Hannes Baumgartner • Director
"We were focused on how to understand the development of Jonas’s spiral of violence"
- SAN SEBASTIÁN 2018: We spoke to Swiss director Hannes Baumgartner, who explained to us how he built the intriguing main character in his first feature, Midnight Runner
Premiered at the same time in Spain (in the New Directors section of the San Sebastián Film Festival), Greece (Athens International Film Festival) and Switzerland (Zurich Film Festival), Swiss director Hannes Baumgartner’s Midnight Runner [+see also:
interview: Hannes Baumgartner
film profile] is an aesthetically powerful first feature that beckons us into the mind of an apparently perfect man who becomes a “monster”.
Cineuropa: Where did the idea for the movie come from?
Hannes Baumgartner: It was my producer, Stefan Eichenberger, who was a professional runner at the time the events happened in Bern, who came up with the idea. He lived nearby and found himself on the same startlist as Mischa Ebner. Ten years later, the feelings he had when he approached him were still very vivid in his mind. The story really grabbed me some weeks later, when we started the research process. At that moment, I realised what Mischa Ebner represented, the enormous rage he extracted from himself. He was an upstanding example: he was socially integrated, he had a girlfriend, a stable relationship, he was a trained cook and a successful athlete – but on the inside, he was completely disconnected from his outside life. I think he became a runner, a top athlete, not because he was very skilled or for fame, but because he saw his own misery and he needed to take action to save himself from his inner emptiness. This reflection was a key moment that made me decide to dig deeper into the story.
How did you transform the true story into a movie?
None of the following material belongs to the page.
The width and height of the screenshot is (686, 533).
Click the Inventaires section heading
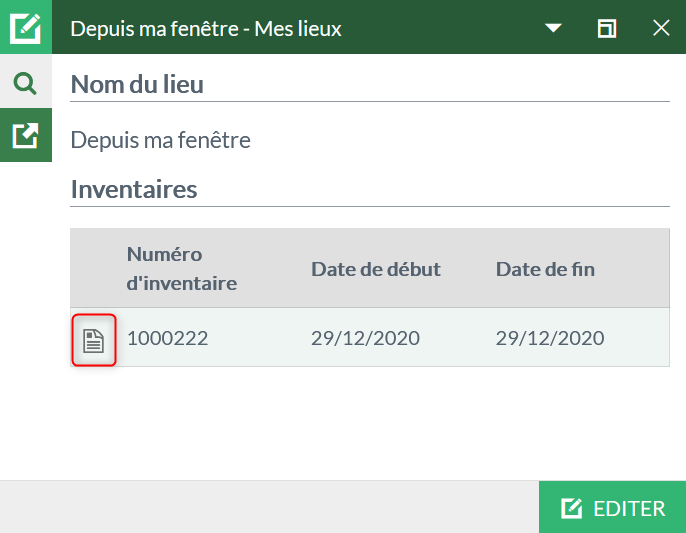click(134, 189)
How much freedom did you allow yourself with respect to the real-life facts and characters?
It was important for us to preserve the real facts, but of course, it was necessary to compress the story. That said, the real focus of the movie was on the emotional development of the main character. For me, it was a search for answers and for the causes of his violence. The narrative stretched out to one year because it’s the year of Jonas’s sporting successes, but it’s also the year when his crimes started. For my screenwriter, Stefan Staub, and me, it was important not only to retell the facts, but also to dig into Jonas’s emotional development. We realised that irrational acts are also part of his personality. All of his acts and behaviour are not just the result of a cause-and-effect dynamic.
The most important contact we had when exploring Jonas’s personality was the psychologist who evaluated him. He did some amazing and fairly obsessive work to understand his personality. His help was really important for us.
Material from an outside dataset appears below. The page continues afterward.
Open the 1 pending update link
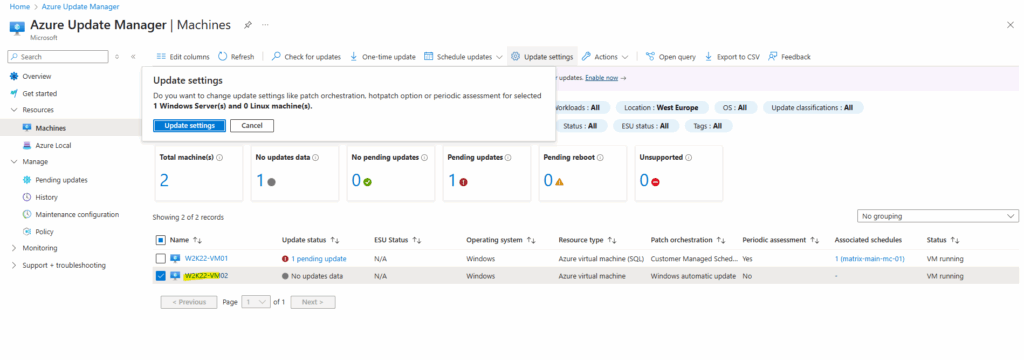The height and width of the screenshot is (360, 1024). (x=319, y=259)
How did you build your own Mischa/Jonas?
The research process to get to know the real character and to understand what happened was really important, but at a certain point in the process, you go beyond speculation. To really look into the main character’s inner life, you have to free yourself, to get the feeling of what happened. Mischa came out of a long process. While writing, we were really focused on understanding what we wanted to take away from the research we did, and what direction we wanted to go in. We were focused on Jonas’s inner conflicts and how to understand the development of his spiral of violence.
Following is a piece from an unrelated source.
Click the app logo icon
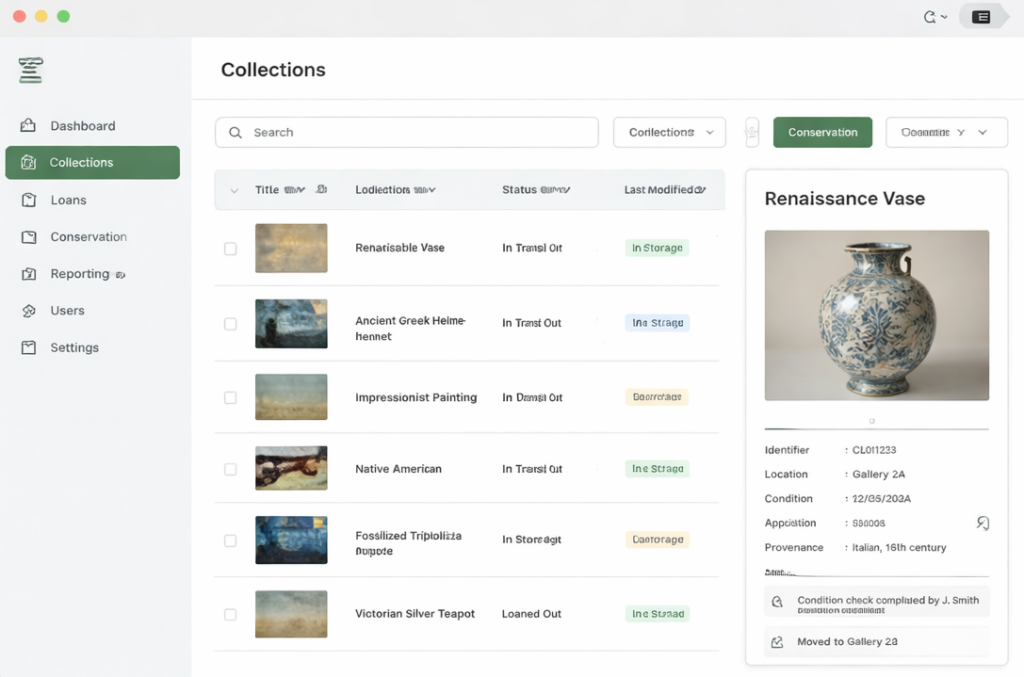 point(30,70)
The portrayal of his sports career was also really important. We tried to get a sense of what it is like to be a top athlete and what it means to be so well organised that you reach the top. Max Hubacher, the lead actor, started his training two years before we started shooting. He had a personal trainer to help him develop his running style. It was crucial that he adopted a running style and learned how to avoid expending all of his energy by running. It was also very interesting for me to know the environment that professional runners find themselves in.
The movie doesn’t have a traditional film score; on the contrary, the sounds are very intense and meaningful. Why did you decide not to work with a traditional score?
It was clear from the beginning that I didn’t want to force emotions with a classical score. The topic of the movie was too delicate. The sound shouldn’t tell the audience how to feel about the character; they have to form their own opinion. Mostly, the movie takes the position of an observer, and we tried to work with environmental sound to reflect the realistic layers of the film. Only when the inner behaviour of Jonas comes to the surface, mostly when his brother appears, does the sound shift away from the realistic setting. That’s because we tried to show Jonas’s feelings, and how his inner strength, his inner despair, arose from his daily routine.
Your previous short films have already examined the reality of “normal” men destroying their comfortable lives in order to give in to the dark side of their personalities. Why does this topic intrigue you?
It’s got a lot to do with the contrast between the actions of my characters and the relatively well-protected environment they live in. Their actions just don’t seem to fit in. It’s interesting because while making my short films, I didn’t think about these topics; I just made them. Now, in hindsight, I can see more overlaps, especially in the characters themselves. They are not in touch with their feelings, and they don’t connect with their social identity, and that really empowers their dark sides. They are completely disconnected from their feelings.